MEK inhibition preferentially suppresses anchorage-independent growth in osteosarcoma cells and decreases tumors in vivo

2.1 Cell culture

Mouse osteosarcoma AXT cells were established through the overexpression of c-MYC in bone marrow stromal cells (BMSCs) derived from Ink4a/Arf null mice.⁵ AXT cells or human osteosarcoma cells obtained from ATCC were cultured in iscove's modified dulbecco's medium (IMDM) (Nacalai Tesque) or McCoy's 5A medium (Thermo Fischer Scientific), respectively, supplemented with 10% fetal bovine serum (FBS) under 5% CO₂ at 37°C.^{6, 10} Mouse wild-type bone marrow stromal cells (WT BMSCs) were established as previously described.⁵ Briefly, bone marrow cells from C57BL/6J mice were obtained by flushing femurs and tibias with PBS and hematopoietic cells were depleted using autoMACS (Miltenyi Biotec, Bergisch Gladbach) with biotin-conjugated antibodies to CD45 and lineage-specific antigens.
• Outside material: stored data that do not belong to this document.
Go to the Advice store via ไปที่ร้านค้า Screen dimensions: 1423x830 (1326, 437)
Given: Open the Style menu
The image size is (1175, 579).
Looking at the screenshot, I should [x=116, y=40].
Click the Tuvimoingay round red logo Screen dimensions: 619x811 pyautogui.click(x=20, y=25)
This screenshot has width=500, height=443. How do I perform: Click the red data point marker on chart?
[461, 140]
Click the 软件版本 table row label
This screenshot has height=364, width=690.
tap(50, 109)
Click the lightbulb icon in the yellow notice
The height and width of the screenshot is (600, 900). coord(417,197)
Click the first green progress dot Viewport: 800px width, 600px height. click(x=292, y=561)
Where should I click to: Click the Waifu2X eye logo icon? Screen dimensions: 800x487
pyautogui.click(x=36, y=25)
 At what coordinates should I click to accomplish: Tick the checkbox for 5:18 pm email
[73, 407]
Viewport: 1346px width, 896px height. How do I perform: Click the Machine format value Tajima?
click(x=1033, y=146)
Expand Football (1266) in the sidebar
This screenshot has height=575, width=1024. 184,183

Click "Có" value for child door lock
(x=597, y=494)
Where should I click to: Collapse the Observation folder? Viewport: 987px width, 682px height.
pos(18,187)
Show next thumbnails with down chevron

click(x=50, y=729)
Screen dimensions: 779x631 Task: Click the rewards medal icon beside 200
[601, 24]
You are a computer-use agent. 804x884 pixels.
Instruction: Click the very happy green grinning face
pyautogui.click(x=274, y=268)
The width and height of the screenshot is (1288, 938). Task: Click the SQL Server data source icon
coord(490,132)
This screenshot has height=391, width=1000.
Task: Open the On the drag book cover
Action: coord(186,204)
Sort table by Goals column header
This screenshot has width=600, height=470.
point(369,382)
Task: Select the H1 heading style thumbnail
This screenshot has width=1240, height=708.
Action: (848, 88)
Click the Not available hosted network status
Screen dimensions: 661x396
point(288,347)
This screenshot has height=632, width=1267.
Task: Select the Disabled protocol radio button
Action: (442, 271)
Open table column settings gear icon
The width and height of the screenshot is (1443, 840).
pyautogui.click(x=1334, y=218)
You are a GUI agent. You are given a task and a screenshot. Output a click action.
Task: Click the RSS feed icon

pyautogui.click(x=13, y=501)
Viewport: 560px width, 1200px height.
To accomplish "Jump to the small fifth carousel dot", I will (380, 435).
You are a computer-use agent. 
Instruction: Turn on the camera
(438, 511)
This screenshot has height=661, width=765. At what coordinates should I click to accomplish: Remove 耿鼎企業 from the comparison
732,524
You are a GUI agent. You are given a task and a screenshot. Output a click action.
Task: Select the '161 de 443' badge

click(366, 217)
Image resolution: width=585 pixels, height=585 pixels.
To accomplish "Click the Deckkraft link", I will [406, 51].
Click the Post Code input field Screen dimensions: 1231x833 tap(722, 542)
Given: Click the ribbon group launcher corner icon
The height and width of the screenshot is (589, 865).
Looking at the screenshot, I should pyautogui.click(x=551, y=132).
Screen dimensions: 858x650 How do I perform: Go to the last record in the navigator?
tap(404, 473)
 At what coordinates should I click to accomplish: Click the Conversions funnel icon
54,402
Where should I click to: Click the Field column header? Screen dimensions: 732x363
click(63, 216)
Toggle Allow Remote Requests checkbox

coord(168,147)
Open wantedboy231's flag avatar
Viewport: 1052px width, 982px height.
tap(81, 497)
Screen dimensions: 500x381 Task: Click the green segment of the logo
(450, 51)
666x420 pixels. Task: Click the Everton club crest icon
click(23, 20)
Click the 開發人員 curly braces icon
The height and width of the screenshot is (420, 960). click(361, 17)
Adherent cells were cultured in IMDM supplemented with 20% FBS and used as BMSCs within 10 passages.

2.2 Reagents

Trametinib (#T-8123 LC laboratories) and rapamycin (#R-5000, LC laboratories) were reconstituted in dimethyl sulfoxide (DMSO) at a stock concentration of 20 mM. Suppliers of other reagents are listed in Table S1.

2.3 Cell proliferation assay

Cells were trypsinized, collected, and washed with a serum-free medium. Then AXT cells or human cells (1 × 10³ in 50 µl of IMDM or McCoy's 5A medium, respectively, supplemented with 10% FBS) were transferred to each well of a 96-well cell culture plate. Ultra–low-attachment surface plates (Corning #7007) were used for nonadherent culture. Cells were incubated for 1 h before the addition of 50 µl of the corresponding medium supplemented with test reagents at twice the desired final concentrations. After incubation, cell viability was measured with the use of a Cell Titer Glo Assay Kit (Promega). Assays were performed at least in triplicate and data are expressed as means ± SD relative (fold) to the corresponding control value for cells incubated in the absence of test agents.

2.4 Animal care

All animal care and procedures were performed in accordance with the guidelines of Hoshi University (approval number: 29-118). Mice were housed in ventilated cages (floor area 501 cm²; five mice per cage) with ALPHA-dri bedding (Shepherd Specialty Papers) under specific pathogen-free conditions. Mice were fed a standard chow diet and water ad libitum with daily inspection to ensure that they were not under distress throughout the experiments. Rooms were temperature controlled at 22°C and kept on a 12-h light/dark cycle.

2.5 Tumor xenograft model

The detailed schedules were shown in Figure 6. To establish tumor xenografts, AXT cells suspended in 100 μl of IMDM were injected subcutaneously and bilaterally into the flanks of 7-week-old female syngeneic C57BL/6J mice (SLC) under anesthesia with inhalation of 2% isoflurane (Wako). One day after cell inoculation, all mice were gathered and randomly placed in the cages assigned to each treatment. Trametinib and rapamycin were orally, adriamycin was intravenously, and cytarabine was intraperitoneally administered once a day.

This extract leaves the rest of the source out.